この章は、有形固定資産に関する理論的補強を主な趣旨としています。テーマ1 取得原価で紹介している交換取引による取得の論点は、投資の継続・非継続事業投資・金融投資の論点として他の分野でも登場する考え方で説明されています。論文式試験では、このように根底にある考え方が共通の論点が横断的に出題されたり、根底になる考え方が問題を通じての裏テーマになっていることがあります。記述例を覚えるより、この考え方を理解して応用できるように準備してください。

テーマ2 費用配分からは、2020年に減価償却の自己金融機能、減価償却と取替法の異同、減耗償却が出題されました。新しい会計基準の論点ではないので軽視されがちですが、やはり、基本的なところは押さえておく必要があるようです。級数法・総合償却・200%定率法については、念のため計算方法を確認しています。

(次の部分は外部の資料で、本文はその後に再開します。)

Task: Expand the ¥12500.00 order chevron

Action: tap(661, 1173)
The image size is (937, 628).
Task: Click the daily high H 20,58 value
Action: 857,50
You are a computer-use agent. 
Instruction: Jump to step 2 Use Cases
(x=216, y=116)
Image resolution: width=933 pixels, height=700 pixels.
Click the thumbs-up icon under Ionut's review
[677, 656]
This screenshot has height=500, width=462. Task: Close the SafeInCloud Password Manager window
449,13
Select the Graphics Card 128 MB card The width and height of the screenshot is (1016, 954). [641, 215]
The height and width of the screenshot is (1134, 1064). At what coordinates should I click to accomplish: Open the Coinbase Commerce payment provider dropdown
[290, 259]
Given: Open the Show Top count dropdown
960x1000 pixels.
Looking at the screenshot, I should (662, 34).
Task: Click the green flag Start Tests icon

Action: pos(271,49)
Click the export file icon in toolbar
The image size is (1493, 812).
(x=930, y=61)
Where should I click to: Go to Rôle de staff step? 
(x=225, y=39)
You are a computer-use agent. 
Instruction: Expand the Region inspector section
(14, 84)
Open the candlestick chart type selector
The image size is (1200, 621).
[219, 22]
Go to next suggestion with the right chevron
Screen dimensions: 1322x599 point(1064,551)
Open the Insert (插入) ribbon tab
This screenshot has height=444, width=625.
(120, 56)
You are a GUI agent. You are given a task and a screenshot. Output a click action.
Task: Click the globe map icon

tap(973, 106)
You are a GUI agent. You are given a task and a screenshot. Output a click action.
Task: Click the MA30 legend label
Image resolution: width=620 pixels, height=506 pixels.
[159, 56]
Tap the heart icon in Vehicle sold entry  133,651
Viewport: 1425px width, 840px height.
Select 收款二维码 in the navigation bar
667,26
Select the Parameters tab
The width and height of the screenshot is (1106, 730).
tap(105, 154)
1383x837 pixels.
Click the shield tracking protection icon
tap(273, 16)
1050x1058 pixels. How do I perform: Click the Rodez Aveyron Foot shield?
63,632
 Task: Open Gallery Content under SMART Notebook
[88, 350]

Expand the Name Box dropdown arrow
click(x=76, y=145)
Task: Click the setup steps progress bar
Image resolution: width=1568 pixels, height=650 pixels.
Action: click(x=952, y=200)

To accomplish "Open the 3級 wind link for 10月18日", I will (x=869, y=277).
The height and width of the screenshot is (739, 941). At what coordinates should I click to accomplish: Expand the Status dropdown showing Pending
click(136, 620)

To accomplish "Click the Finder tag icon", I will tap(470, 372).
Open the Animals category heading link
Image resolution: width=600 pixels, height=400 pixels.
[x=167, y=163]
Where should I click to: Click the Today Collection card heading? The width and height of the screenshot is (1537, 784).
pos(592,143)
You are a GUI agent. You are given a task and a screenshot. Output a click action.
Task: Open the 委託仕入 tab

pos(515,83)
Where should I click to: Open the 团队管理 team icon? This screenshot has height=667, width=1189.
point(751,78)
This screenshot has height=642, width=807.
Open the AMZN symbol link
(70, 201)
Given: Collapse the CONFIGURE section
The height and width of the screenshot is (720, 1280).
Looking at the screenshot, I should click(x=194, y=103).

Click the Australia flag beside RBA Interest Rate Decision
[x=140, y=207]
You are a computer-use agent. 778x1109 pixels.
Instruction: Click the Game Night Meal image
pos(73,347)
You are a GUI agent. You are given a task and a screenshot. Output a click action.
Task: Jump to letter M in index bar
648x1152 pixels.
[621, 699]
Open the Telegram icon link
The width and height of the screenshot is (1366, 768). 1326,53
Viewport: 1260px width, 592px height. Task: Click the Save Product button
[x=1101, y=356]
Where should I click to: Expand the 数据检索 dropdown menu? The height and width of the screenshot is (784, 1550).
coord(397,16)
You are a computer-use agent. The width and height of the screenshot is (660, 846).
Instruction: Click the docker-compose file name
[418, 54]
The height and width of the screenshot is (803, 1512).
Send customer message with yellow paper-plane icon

テーマ3 圧縮記帳は、課税の繰延という政策的観点から採用される会計処理なので、どちらかというと税効果会計の論点として考えた方が良いかもしれません。仕訳一覧の積立金方式の最初の決算は、スペースの都合上、圧縮積立金を積立るだけにしています。厳密には翌決算時の仕訳のように減価償却の分だけの取り崩しがあります。

テーマ4 賃貸等不動産は、注記事項としての細かな規定は短答式試験向き内容なので、時価評価の是非の論点を事業投資の性格の観点から理解してください。